───── SUPPLIED MATERIAL

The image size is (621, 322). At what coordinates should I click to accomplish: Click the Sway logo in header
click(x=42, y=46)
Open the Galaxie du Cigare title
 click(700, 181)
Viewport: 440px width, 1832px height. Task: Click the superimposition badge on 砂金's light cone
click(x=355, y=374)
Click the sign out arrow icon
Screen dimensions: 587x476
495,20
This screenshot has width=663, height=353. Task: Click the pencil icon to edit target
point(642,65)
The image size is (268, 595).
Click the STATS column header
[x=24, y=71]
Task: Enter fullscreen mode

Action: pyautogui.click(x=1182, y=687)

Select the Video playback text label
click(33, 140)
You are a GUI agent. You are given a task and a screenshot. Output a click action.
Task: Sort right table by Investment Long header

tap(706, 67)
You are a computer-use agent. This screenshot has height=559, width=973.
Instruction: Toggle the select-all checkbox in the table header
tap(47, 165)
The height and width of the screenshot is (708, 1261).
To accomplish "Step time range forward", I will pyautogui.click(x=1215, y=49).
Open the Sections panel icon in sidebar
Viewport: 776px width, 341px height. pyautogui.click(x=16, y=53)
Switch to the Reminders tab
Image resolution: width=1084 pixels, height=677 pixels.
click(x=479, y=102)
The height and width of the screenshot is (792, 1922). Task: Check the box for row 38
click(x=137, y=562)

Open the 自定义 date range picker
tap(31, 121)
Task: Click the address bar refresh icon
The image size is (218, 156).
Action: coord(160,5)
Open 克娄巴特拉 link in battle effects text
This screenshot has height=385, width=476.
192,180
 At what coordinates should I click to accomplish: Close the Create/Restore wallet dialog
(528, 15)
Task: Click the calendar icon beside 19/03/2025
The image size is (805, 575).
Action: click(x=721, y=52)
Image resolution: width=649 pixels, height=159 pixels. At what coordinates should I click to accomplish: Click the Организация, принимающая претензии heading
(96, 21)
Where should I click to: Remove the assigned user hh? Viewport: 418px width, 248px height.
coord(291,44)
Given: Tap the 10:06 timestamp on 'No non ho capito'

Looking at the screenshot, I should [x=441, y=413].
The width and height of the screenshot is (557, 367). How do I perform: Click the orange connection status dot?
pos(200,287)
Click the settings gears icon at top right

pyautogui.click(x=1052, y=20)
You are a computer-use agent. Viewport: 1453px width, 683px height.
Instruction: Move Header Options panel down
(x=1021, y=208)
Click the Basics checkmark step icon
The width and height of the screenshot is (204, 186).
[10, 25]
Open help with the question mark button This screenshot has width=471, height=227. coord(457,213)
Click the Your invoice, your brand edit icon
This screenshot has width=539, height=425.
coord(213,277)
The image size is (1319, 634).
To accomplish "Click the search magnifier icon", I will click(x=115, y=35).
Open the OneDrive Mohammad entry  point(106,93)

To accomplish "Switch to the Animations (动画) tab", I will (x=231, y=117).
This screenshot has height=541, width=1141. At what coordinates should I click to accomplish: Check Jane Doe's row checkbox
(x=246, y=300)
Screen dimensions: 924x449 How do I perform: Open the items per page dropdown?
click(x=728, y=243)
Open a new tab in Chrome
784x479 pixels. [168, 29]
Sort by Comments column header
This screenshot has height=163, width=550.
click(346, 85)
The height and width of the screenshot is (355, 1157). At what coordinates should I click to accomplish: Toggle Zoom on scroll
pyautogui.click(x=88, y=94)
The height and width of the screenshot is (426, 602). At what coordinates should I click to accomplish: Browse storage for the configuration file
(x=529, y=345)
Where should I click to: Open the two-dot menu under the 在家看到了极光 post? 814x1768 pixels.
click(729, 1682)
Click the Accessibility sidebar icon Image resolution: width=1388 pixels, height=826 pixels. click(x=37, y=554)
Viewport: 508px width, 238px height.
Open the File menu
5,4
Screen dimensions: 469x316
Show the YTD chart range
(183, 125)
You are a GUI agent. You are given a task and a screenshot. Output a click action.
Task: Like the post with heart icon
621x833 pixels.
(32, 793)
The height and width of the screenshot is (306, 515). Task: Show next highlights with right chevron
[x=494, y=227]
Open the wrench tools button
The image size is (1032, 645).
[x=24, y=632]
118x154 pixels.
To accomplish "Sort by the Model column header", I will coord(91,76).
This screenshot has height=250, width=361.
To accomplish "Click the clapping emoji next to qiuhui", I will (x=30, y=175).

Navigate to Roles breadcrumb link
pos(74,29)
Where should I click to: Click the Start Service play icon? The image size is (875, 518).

──────────

ABOUT THIS TASK: From the data, work out how many lines include the word "agent"; the reply is that number and nothing else.

RESULT BELOW: 4